§ **Task goal**: Lines holding the string "computer" are the ones to copy; find them all in the data.

Items from a data source
◇ ◇ ◇

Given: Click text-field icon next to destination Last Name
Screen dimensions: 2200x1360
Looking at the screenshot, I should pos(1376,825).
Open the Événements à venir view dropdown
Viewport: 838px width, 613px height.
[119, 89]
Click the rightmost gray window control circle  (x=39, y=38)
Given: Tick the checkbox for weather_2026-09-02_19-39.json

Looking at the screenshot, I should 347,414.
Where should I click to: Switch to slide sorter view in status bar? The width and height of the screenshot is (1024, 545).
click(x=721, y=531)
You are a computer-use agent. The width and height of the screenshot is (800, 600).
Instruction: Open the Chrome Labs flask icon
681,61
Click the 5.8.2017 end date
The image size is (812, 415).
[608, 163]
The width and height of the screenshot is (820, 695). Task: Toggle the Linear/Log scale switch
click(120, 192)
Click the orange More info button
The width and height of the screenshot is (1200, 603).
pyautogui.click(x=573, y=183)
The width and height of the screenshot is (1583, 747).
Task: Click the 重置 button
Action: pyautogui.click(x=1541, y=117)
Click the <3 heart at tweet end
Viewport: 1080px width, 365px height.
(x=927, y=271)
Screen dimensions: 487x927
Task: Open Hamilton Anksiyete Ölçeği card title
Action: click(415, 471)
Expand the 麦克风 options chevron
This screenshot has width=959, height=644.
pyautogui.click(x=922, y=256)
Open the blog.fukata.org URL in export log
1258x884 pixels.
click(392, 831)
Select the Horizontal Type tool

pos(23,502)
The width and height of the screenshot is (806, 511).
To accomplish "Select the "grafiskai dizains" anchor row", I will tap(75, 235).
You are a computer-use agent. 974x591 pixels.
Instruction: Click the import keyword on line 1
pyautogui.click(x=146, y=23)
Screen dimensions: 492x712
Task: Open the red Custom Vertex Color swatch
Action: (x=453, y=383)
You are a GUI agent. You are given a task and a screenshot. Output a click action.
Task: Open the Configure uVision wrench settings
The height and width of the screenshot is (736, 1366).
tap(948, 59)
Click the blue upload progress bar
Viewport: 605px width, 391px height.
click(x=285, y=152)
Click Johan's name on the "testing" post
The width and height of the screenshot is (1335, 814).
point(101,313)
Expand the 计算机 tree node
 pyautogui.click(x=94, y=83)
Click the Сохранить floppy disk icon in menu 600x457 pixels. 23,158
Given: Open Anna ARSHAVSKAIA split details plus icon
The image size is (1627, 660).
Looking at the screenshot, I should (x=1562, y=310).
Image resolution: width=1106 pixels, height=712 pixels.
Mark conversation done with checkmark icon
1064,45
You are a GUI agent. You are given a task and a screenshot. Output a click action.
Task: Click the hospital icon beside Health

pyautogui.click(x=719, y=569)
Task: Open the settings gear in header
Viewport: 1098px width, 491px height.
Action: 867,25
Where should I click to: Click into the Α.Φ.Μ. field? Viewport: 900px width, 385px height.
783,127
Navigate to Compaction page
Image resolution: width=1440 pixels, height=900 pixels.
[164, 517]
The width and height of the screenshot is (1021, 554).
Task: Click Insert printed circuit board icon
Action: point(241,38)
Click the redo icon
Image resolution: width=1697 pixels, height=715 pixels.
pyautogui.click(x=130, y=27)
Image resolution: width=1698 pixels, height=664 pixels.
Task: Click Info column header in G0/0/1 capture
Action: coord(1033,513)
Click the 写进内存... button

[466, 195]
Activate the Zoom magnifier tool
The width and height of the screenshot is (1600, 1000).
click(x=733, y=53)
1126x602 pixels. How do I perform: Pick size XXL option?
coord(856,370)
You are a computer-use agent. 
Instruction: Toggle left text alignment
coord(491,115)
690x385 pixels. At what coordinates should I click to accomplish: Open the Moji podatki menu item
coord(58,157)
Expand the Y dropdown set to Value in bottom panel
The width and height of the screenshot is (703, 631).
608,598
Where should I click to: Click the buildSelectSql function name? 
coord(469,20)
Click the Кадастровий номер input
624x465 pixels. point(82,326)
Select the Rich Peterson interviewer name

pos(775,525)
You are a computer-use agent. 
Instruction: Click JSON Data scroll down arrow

◇ ◇ ◇

§ **Expected answer**:
You are a computer-use agent. The width and height of the screenshot is (800, 600).
You are a computer-use agent. 974x591 pixels.
You are a computer-use agent. 
You are a computer-use agent. 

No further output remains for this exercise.